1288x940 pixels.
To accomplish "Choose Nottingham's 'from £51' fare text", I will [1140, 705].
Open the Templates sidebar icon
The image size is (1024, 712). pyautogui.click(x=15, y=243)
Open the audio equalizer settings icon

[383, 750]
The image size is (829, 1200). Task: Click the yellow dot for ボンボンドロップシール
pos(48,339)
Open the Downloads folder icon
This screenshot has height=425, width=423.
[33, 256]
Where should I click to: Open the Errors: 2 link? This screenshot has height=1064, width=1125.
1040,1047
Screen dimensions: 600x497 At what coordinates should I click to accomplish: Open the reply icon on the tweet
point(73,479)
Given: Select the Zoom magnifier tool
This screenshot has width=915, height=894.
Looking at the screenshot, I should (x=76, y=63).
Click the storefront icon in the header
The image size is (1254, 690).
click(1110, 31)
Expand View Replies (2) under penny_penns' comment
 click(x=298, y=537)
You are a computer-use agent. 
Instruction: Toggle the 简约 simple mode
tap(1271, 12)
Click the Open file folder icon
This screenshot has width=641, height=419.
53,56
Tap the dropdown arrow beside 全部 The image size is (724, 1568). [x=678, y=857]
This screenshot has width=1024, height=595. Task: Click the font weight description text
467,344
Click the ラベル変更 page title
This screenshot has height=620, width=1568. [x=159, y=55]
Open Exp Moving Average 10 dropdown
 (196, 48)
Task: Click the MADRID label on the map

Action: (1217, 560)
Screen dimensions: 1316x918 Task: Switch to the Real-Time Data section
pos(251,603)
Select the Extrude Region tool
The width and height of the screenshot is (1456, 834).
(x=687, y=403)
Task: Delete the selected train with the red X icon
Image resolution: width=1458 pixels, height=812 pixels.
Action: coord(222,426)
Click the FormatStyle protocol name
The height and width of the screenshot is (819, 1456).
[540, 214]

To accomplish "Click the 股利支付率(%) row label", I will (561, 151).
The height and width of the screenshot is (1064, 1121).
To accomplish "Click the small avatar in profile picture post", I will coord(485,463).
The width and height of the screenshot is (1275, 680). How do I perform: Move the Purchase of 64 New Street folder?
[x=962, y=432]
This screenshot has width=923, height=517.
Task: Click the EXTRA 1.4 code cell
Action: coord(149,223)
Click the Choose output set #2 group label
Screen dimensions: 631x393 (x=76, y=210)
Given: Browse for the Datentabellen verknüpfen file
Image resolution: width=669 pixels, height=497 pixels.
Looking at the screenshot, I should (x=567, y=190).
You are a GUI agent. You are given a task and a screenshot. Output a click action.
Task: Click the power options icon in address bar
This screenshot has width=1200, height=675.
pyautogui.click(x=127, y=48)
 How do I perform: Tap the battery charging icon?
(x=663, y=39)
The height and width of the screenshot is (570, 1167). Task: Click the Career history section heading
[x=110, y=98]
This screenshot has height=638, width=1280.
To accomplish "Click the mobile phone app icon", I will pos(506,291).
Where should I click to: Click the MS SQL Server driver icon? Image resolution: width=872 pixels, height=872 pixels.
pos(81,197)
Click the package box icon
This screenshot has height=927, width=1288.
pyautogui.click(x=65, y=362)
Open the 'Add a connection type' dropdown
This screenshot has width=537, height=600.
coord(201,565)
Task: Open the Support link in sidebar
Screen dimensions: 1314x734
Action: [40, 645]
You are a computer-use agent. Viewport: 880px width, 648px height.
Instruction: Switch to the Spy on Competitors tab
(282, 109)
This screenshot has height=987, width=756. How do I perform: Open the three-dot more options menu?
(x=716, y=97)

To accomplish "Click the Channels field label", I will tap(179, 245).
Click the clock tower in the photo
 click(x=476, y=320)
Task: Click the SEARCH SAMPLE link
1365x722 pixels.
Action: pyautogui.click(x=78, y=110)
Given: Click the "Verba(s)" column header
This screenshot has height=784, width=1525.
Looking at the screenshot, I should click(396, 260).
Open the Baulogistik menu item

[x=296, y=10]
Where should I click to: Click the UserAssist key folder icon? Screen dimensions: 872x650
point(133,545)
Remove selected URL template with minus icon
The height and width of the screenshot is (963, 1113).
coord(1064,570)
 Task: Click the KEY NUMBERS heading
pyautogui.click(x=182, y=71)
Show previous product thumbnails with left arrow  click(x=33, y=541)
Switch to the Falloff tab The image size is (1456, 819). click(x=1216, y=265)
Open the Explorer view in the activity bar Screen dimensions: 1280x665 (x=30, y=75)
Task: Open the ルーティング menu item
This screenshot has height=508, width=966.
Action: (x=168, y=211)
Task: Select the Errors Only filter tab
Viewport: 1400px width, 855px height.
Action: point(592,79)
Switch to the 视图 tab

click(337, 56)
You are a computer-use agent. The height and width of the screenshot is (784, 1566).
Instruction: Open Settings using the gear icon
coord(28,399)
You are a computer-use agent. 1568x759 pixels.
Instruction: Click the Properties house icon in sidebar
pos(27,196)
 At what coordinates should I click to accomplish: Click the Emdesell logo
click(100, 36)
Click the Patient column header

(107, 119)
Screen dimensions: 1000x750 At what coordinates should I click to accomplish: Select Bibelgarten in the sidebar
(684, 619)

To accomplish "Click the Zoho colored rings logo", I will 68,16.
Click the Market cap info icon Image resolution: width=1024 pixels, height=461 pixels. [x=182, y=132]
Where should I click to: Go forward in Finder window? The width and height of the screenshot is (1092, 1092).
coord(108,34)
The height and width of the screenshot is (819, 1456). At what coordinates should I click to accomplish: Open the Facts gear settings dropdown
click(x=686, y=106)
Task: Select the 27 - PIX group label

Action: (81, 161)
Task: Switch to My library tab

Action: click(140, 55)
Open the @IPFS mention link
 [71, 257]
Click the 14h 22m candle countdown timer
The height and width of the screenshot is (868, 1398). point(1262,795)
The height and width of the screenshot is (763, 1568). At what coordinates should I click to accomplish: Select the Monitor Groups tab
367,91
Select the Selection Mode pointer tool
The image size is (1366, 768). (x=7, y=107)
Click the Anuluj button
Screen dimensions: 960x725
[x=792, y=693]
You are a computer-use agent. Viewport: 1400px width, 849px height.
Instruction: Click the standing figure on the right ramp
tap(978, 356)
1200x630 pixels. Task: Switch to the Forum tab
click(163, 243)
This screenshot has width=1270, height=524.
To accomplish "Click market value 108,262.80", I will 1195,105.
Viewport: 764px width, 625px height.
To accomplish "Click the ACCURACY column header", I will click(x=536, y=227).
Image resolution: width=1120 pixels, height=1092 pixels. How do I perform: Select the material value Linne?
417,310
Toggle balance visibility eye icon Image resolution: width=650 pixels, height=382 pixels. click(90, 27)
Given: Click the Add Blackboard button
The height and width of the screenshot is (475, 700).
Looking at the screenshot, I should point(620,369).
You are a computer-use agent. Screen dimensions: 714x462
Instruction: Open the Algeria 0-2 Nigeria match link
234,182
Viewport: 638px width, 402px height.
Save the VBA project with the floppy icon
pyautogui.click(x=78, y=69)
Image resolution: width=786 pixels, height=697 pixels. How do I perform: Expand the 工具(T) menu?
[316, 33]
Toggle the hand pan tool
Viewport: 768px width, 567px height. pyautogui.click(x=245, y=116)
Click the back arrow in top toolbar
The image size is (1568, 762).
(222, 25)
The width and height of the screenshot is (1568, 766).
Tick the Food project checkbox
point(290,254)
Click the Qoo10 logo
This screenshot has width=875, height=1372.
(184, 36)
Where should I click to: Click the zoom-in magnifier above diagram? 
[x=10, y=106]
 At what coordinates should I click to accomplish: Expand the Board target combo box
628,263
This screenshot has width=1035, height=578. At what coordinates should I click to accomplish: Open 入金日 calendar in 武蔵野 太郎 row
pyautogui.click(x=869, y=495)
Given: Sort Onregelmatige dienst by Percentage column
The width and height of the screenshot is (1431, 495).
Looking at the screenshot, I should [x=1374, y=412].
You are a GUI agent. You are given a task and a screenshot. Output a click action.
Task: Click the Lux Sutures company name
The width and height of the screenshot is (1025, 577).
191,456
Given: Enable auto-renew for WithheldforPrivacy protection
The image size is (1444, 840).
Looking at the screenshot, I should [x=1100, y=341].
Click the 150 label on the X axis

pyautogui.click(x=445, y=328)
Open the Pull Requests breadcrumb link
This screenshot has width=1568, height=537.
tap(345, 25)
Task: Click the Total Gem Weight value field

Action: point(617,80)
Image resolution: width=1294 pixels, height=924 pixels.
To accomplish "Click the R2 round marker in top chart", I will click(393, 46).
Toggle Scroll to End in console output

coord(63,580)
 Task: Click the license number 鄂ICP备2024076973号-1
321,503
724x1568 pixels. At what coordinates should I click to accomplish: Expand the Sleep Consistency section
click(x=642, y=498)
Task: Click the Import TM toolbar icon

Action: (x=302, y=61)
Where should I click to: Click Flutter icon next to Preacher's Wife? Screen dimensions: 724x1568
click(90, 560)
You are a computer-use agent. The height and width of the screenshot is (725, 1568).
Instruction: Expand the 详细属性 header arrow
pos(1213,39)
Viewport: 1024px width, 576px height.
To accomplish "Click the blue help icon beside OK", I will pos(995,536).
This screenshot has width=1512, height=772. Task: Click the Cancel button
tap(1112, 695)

▶ Given problem
Copy the material word for word, from its first line up to and including the line that contains "I will coord(485,463).".

▶ Full output
1288x940 pixels.
To accomplish "Choose Nottingham's 'from £51' fare text", I will [1140, 705].
Open the Templates sidebar icon
The image size is (1024, 712). pyautogui.click(x=15, y=243)
Open the audio equalizer settings icon

[383, 750]
The image size is (829, 1200). Task: Click the yellow dot for ボンボンドロップシール
pos(48,339)
Open the Downloads folder icon
This screenshot has height=425, width=423.
[33, 256]
Where should I click to: Open the Errors: 2 link? This screenshot has height=1064, width=1125.
1040,1047
Screen dimensions: 600x497 At what coordinates should I click to accomplish: Open the reply icon on the tweet
point(73,479)
Given: Select the Zoom magnifier tool
This screenshot has width=915, height=894.
Looking at the screenshot, I should (x=76, y=63).
Click the storefront icon in the header
The image size is (1254, 690).
click(1110, 31)
Expand View Replies (2) under penny_penns' comment
 click(x=298, y=537)
You are a computer-use agent. 
Instruction: Toggle the 简约 simple mode
tap(1271, 12)
Click the Open file folder icon
This screenshot has width=641, height=419.
53,56
Tap the dropdown arrow beside 全部 The image size is (724, 1568). [x=678, y=857]
This screenshot has width=1024, height=595. Task: Click the font weight description text
467,344
Click the ラベル変更 page title
This screenshot has height=620, width=1568. [x=159, y=55]
Open Exp Moving Average 10 dropdown
 (196, 48)
Task: Click the MADRID label on the map

Action: (1217, 560)
Screen dimensions: 1316x918 Task: Switch to the Real-Time Data section
pos(251,603)
Select the Extrude Region tool
The width and height of the screenshot is (1456, 834).
(x=687, y=403)
Task: Delete the selected train with the red X icon
Image resolution: width=1458 pixels, height=812 pixels.
Action: coord(222,426)
Click the FormatStyle protocol name
The height and width of the screenshot is (819, 1456).
[540, 214]

To accomplish "Click the 股利支付率(%) row label", I will (561, 151).
The height and width of the screenshot is (1064, 1121).
To accomplish "Click the small avatar in profile picture post", I will coord(485,463).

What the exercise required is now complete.